Do what you say you are going to do, and then some. It’s so obvious to almost all of us: parents, employers, employees.
Here are two deliverables to watch:
“I will build a great great wall on our southern border, and I will have Mexico pay for that wall,” Donald Trump.
“We need to have in this country, and we will have now, an economic vision, a leadership that explains the great challenges and opportunities that we face,” Malcolm Turnbull.
Our job, as public relations pros is to manage-up and manage-out. Up by ensuring our front-people announce realistic commitments, and keep them. Out by keeping our audience informed.
So for me, it’s intriguing to know that behind each high level politician above is a small army of advisors, apparently failing their leaders. The breach of trust with politicians is repeated so often now that watching them fail has almost achieved spectator sport status. Practically all that’s missing are the odds with Sportsbet.
And likewise for many businesses. At Volkswagen it’s inconceivable, in my opinion, that the ‘defeat device’ was a one-off invention by a couple of engineers and not the product of much broader cultural integrity issues.
And who resigned, rather than bow to the decision, when Reckitt Benckiser in Australia decided to make the false and misleading claim that some Nurofen tablets were designed to target sites (separate tablets marketed on the untrue claim they would specifically target back pain, period pain, tension headaches and period pain).
Public Relations: Losing is an option
So now trust is hard won when the status quo is for leaders to be flexible with their integrity. And I believe it’s our job, public relations folks, to put ‘trust’ high on the list of priorities, to manage reputation. When our bosses are rushing from decision to decision, it’s our task to ensure they stay values-driven and focused on achieving commitments.

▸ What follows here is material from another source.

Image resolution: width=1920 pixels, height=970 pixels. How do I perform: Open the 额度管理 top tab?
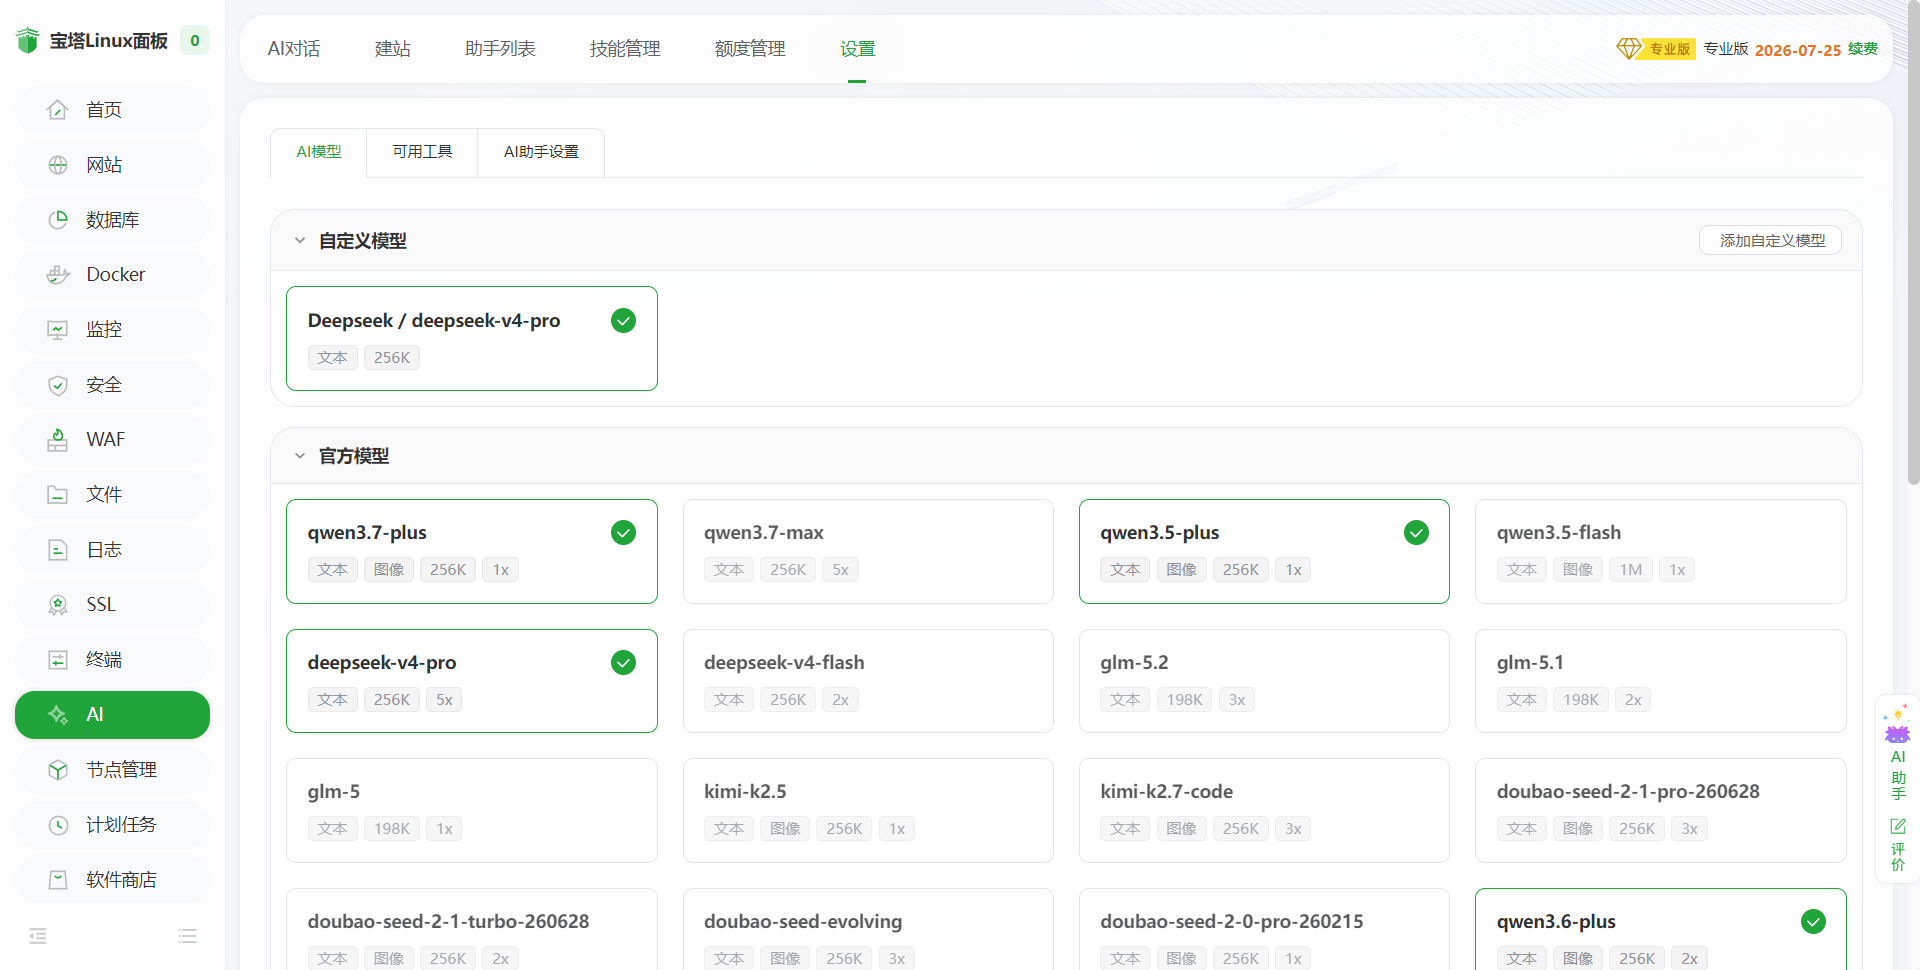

There is one campaign we ran that on one view was a failure, on another a success.
The project was controversial with community opposition. The company was run by a high quality and community minded executive. The project might have been worth millions.
It eventually failed because at the end of the debate, according to the community, the risks, though small, simply didn’t outweigh the benefits.
Another community would have decided differently.
It’s a little unfair to simplify the project to such an extent, except to write that it might have been nursed over the line if we had recommended, and if the directors had taken a much more aggressive approach to commitments we probably couldn’t keep. With reputations intact, long-term, not a failure but a win.
Are you thinking we were naïve? Or principled? We say, it’s better to lose on principles than to win on lies.